Les enfants se sentent très concernés, révèlent ce qu’ils connaissent des phénomènes de la nature et, en plus, rient beaucoup. Les rencontres entre Piaget, Odile Mosimann, psychologue clinicienne, sa proche collaboratrice et Delessert sont fréquentes et se déroulent sans façon dans le jardin de Carouge auquel Piaget, jardinier expert, accorde grand soin. Le remarquable graphiste américain Herb Lubalin est associé au travail de mise en pages.
Piaget donne son approbation à la maquette qui lui est soumise, avec une restriction déconcertante : sur la double page qui clôt le livre, il apprécie son portrait mais récuse le sens des spires de l’escargot dont il demande l’inversion. Et il justifie cette exigence inattendue en sortant alors de sa bibliothèque sa thèse de doctorat qui portait sur… les escargots!
On aurait pu craindre que cet ouvrage, concocté sous les auspices d’un psychologue et soumis à des expérimentations psycho-pédagogiques, serait un pavé assommant. D’autant plus que Piaget y adjoint une longue préface où il raconte par le menu les étapes de cette entreprise. Mais c’eût été compter sans la finesse et le sens artistique des protagonistes de cette aventure.

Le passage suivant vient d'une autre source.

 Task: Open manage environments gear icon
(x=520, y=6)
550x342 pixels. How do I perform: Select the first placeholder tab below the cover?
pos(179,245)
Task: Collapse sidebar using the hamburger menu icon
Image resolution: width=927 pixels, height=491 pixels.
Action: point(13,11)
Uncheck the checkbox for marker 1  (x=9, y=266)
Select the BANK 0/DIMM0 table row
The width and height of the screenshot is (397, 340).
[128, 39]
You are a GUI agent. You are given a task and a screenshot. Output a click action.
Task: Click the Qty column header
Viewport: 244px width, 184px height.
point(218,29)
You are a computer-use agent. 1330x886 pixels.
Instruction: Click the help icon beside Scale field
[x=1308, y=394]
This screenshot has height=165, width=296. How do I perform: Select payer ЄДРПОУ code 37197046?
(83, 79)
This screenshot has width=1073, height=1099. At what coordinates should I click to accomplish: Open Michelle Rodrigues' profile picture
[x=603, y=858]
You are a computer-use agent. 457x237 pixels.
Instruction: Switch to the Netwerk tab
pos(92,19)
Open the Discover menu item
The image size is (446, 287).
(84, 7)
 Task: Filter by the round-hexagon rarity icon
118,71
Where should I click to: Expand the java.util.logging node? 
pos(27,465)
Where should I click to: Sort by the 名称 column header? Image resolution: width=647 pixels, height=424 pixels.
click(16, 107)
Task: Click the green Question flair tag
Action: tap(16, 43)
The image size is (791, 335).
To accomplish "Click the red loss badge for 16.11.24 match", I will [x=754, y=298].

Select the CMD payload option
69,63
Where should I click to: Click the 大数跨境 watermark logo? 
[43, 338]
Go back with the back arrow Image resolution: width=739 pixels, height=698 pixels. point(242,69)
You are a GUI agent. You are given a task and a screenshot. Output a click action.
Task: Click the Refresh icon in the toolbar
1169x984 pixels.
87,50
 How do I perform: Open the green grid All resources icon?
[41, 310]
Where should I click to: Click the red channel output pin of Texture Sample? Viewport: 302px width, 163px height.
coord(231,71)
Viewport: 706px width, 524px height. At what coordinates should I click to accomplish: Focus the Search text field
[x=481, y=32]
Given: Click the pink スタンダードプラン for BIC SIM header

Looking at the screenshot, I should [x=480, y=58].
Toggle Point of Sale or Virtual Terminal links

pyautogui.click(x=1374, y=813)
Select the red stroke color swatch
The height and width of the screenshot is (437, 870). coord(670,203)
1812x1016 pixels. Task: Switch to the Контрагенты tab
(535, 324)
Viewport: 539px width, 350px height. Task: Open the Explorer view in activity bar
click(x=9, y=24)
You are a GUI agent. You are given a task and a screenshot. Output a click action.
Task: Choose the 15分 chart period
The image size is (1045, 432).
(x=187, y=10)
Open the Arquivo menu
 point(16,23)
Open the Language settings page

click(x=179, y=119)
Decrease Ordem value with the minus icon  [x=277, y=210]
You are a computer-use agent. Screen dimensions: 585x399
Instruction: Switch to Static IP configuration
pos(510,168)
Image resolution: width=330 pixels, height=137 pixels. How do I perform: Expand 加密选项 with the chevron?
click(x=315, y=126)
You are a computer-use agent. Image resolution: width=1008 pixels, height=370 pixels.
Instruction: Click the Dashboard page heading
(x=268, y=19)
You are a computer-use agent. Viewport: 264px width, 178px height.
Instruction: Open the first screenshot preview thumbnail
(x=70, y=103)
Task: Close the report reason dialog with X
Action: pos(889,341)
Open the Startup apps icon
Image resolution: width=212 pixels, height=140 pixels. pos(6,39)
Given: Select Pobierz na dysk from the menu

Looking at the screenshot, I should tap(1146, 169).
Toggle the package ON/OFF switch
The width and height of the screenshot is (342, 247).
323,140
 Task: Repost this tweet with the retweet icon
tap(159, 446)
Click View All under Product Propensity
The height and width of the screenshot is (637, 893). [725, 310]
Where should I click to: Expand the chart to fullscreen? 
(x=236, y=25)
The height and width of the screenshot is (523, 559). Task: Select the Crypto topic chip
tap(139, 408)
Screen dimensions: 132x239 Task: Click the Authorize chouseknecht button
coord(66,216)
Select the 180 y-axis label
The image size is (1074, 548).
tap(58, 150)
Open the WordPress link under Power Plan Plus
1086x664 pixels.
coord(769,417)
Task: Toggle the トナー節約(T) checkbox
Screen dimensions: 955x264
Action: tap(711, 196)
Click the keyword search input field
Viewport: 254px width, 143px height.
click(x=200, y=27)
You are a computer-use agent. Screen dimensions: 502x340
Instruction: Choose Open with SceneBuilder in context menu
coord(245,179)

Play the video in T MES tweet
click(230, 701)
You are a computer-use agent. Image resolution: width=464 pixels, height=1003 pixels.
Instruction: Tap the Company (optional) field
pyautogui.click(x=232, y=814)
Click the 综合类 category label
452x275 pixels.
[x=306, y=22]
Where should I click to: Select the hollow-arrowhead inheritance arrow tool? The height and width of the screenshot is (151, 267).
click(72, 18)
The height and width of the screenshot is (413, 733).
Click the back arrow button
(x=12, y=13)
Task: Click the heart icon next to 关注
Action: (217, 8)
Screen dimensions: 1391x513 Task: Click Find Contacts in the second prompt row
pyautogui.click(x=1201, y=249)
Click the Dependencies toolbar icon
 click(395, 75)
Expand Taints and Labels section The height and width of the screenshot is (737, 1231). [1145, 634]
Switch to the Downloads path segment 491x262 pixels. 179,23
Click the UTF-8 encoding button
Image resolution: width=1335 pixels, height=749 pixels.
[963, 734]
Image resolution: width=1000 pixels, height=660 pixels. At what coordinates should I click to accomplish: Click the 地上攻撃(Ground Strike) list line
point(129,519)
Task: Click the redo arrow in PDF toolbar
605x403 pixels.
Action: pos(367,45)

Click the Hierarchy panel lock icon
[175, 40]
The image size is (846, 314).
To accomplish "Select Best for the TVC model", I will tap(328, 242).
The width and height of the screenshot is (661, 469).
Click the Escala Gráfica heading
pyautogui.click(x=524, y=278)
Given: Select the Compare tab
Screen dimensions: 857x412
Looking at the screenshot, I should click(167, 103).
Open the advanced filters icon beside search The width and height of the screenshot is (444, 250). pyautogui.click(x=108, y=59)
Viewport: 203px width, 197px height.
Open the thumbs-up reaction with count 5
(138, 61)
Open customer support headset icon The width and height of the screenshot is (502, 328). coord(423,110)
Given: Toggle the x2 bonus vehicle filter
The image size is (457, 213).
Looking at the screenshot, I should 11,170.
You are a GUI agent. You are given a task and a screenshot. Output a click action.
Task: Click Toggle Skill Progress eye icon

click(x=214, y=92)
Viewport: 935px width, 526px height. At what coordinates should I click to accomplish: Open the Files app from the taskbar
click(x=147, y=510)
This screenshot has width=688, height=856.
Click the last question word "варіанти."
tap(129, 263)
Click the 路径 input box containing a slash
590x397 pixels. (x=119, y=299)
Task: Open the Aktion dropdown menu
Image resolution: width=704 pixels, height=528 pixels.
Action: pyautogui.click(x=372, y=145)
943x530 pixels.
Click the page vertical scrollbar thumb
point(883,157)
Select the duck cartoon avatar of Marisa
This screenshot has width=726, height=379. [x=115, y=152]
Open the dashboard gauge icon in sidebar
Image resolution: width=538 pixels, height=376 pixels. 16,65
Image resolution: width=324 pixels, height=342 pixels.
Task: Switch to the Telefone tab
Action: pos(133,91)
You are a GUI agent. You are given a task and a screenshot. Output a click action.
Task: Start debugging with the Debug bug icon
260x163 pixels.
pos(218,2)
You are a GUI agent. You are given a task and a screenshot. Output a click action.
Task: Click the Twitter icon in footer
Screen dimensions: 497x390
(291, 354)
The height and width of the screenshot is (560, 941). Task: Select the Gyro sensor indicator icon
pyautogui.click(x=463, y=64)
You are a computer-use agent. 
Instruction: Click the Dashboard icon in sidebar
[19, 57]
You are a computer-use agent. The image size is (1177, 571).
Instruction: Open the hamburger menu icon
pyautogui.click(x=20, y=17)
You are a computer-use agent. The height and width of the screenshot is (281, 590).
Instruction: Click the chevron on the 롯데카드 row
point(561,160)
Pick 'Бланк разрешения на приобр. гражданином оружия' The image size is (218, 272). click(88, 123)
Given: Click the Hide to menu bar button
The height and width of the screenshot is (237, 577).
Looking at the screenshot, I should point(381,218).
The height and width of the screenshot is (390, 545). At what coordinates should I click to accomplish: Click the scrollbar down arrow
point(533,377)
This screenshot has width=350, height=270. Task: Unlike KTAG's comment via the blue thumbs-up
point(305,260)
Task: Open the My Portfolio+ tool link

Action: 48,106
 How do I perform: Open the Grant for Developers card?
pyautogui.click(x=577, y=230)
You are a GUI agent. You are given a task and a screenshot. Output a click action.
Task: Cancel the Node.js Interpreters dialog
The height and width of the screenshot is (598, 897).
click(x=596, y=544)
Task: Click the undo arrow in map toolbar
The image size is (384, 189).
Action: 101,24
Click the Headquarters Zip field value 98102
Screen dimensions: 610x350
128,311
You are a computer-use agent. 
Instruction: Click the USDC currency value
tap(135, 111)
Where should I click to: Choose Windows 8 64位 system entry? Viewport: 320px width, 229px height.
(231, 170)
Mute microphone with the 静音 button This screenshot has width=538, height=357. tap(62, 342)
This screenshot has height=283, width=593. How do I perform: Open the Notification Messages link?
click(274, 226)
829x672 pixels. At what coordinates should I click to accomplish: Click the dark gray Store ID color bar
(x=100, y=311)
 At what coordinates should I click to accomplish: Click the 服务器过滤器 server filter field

Cet enthousiasme augure bien du résultat final. Comment la Souris reçoit une pierre sur la tête et découvre le monde est publié aux États–Unis et en France à L’École des loisirs en 1971. Les premières éditions, imprimées en six langues, rencontrent un grand succès.
La découverte naïvement étonnée de la Souris dont les yeux s’écarquillent sur la vie est d’essence métaphysique. Elle reflète l’amour de la nature de Delessert, son engagement écologique, sa fascination pour les astres du jour et de la nuit, son culte méditatif de l’harmonie cosmique.
Ces efflorescences esthétiques enracinées dans le terreau des mythes ont valeur universelle et on peut saluer MeMo de les offrir, à nouveau, aux jeunes lecteurs d’aujourd’hui.
Janine Kotwica, octobre 2018
Comment la Souris reçoit une pierre sur la tête et découvre le monde (Postface)
Quatrième de couverture
Lorsque, en 1971, deux personnalités suisses, un savant psychologue, Jean Piaget, et un talentueux auteur- illustrateur, Étienne Delessert, demandent modestement l’aide d’un groupe d’enfants pour créer un livre, cela donne, dans l’enthousiasme, un album poétique et joyeux, et… un beau succès de librairie.
La découverte naïvement étonnée d’une souris, dont les yeux s’écarquillent sur la vie, est une aventure écologique mais aussi métaphysique. Elle rejoint, en toute simplicité, les grands mythes de la cosmologie universelle.